▶ [Exercise]
What you produce should match the records exactly, line for line.

▶ [Saved data entries]
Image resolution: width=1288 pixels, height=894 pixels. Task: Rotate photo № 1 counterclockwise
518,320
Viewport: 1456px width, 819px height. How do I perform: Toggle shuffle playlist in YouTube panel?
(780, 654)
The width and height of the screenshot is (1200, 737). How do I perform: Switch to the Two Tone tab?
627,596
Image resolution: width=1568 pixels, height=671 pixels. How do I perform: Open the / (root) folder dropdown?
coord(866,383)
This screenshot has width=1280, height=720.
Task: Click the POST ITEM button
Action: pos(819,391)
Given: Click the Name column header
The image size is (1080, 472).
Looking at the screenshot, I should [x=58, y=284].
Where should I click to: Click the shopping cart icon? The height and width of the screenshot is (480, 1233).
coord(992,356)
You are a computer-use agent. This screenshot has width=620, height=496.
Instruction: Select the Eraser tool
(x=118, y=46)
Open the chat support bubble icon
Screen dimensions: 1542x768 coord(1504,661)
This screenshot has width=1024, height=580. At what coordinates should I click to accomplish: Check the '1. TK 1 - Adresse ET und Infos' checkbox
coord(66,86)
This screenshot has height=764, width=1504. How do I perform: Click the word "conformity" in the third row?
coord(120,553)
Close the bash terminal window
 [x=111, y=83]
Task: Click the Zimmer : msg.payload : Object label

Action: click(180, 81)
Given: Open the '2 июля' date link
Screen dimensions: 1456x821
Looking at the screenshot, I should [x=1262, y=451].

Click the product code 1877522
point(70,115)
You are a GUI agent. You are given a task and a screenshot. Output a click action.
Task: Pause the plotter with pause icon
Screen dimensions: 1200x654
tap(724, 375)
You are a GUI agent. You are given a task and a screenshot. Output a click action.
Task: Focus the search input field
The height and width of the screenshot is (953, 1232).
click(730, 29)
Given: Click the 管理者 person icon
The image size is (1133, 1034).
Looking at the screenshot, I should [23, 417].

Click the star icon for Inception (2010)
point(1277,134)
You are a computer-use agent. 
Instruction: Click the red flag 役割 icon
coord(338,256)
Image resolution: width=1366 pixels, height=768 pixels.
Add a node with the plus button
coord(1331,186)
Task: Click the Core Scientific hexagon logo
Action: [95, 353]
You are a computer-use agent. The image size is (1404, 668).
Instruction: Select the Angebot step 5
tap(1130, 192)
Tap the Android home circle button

▶ [Completed task]
Image resolution: width=1288 pixels, height=894 pixels. Task: Rotate photo № 1 counterclockwise
518,320
Viewport: 1456px width, 819px height. How do I perform: Toggle shuffle playlist in YouTube panel?
(780, 654)
The width and height of the screenshot is (1200, 737). How do I perform: Switch to the Two Tone tab?
627,596
Image resolution: width=1568 pixels, height=671 pixels. How do I perform: Open the / (root) folder dropdown?
coord(866,383)
This screenshot has width=1280, height=720.
Task: Click the POST ITEM button
Action: pos(819,391)
Given: Click the Name column header
The image size is (1080, 472).
Looking at the screenshot, I should [x=58, y=284].
Where should I click to: Click the shopping cart icon? The height and width of the screenshot is (480, 1233).
coord(992,356)
You are a computer-use agent. This screenshot has width=620, height=496.
Instruction: Select the Eraser tool
(x=118, y=46)
Open the chat support bubble icon
Screen dimensions: 1542x768 coord(1504,661)
This screenshot has width=1024, height=580. At what coordinates should I click to accomplish: Check the '1. TK 1 - Adresse ET und Infos' checkbox
coord(66,86)
This screenshot has height=764, width=1504. How do I perform: Click the word "conformity" in the third row?
coord(120,553)
Close the bash terminal window
 [x=111, y=83]
Task: Click the Zimmer : msg.payload : Object label

Action: click(180, 81)
Given: Open the '2 июля' date link
Screen dimensions: 1456x821
Looking at the screenshot, I should [x=1262, y=451].

Click the product code 1877522
point(70,115)
You are a GUI agent. You are given a task and a screenshot. Output a click action.
Task: Pause the plotter with pause icon
Screen dimensions: 1200x654
tap(724, 375)
You are a GUI agent. You are given a task and a screenshot. Output a click action.
Task: Focus the search input field
The height and width of the screenshot is (953, 1232).
click(730, 29)
Given: Click the 管理者 person icon
The image size is (1133, 1034).
Looking at the screenshot, I should [23, 417].

Click the star icon for Inception (2010)
point(1277,134)
You are a computer-use agent. 
Instruction: Click the red flag 役割 icon
coord(338,256)
Image resolution: width=1366 pixels, height=768 pixels.
Add a node with the plus button
coord(1331,186)
Task: Click the Core Scientific hexagon logo
Action: [95, 353]
You are a computer-use agent. The image size is (1404, 668).
Instruction: Select the Angebot step 5
tap(1130, 192)
Tap the Android home circle button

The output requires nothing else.